Orzo with Shrimp and Tiny Peas
Orzo with Shrimp and Tiny Peas is a pescatarian main course. This recipe covers 26% of your daily requirements of vitamins and minerals. One serving contains 430 calories, 40g of protein, and 11g of fat. This recipe serves 4. Head to the store and pick up lemon zest, tarragon leaves, kosher salt, and a few other things to make it today. To use up the unsalted butter you could follow this main course with the Almond Milk Chocolate Pudding as a dessert. From preparation to the plate, this recipe takes approximately 35 minutes.
Instructions
Heat a large saucepan over high heat.
Add broth to pan; bring to a boil. Stir in orzo; reduce heat, and simmer, partially covered, until pasta is al dente and most of the liquid is absorbed (about 10 minutes), stirring occasionally.

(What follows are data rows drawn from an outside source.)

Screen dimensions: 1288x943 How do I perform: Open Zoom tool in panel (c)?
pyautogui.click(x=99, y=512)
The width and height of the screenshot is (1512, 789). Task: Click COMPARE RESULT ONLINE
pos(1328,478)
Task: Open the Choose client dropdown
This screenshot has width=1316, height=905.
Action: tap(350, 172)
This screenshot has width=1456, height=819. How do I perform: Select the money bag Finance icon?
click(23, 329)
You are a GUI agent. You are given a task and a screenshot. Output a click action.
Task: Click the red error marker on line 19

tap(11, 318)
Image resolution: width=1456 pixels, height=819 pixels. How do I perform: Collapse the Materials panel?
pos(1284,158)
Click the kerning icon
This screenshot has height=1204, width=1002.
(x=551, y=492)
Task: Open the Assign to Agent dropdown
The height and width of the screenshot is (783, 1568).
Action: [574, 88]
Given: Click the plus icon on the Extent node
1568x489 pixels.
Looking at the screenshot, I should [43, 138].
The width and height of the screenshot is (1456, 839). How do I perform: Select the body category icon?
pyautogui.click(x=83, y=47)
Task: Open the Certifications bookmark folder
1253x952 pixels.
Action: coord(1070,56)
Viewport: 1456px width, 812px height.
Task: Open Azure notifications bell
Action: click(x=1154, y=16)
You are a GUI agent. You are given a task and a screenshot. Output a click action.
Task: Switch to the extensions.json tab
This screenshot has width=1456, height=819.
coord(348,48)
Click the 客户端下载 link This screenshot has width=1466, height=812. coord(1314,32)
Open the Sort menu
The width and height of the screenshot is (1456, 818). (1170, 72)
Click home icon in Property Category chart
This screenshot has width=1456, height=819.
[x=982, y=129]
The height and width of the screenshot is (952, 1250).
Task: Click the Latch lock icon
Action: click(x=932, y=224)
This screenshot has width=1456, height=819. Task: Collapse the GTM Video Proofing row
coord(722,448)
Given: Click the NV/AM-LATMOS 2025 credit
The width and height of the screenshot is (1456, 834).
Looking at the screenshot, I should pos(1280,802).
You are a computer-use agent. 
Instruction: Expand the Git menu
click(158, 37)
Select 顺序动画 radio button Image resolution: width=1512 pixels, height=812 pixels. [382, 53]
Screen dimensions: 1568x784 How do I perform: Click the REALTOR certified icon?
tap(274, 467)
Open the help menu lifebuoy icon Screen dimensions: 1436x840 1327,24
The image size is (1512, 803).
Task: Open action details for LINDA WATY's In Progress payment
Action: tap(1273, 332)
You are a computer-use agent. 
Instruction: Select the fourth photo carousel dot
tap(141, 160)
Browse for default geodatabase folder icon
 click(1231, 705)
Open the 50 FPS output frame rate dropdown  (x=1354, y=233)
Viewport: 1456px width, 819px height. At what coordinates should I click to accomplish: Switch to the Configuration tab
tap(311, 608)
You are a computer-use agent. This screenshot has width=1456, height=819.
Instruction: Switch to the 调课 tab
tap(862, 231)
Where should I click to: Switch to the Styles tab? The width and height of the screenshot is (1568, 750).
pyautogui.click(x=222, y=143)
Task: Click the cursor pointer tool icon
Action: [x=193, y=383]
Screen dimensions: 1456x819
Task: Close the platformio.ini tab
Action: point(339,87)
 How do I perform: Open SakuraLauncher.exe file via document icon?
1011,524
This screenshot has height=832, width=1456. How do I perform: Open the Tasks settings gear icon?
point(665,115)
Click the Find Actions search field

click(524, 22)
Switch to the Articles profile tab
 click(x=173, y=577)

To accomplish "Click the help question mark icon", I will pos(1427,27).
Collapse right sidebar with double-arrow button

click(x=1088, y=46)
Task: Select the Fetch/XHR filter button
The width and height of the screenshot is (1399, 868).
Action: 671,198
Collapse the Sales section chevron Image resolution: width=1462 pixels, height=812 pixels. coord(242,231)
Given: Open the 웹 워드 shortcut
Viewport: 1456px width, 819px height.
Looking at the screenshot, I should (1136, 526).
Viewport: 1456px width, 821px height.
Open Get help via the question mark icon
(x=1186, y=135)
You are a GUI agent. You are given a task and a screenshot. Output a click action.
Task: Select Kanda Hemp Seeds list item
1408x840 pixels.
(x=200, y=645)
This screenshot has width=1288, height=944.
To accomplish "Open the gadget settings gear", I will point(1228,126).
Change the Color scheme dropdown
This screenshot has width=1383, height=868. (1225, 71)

Heat butter in a medium nonstick skillet over medium heat; stir in shallot and zest. Cook until shallot is softened (about 3 minutes), stirring frequently.
Add peas; cook until peas are bright green (about 2 minutes), stirring occasionally.
Remove skillet from heat; stir in lemon juice, chopped tarragon, salt, and pepper.
Transfer pea mixture to a plate.
Add shrimp and orzo to skillet; cook until heated through (about 4 minutes), stirring frequently.
Add Parmesan to pan; stir until creamy. Stir in pea mixture.
Transfer to 4 bowls, and garnish with tarragon leaves and thinly sliced lemon zest, if desired.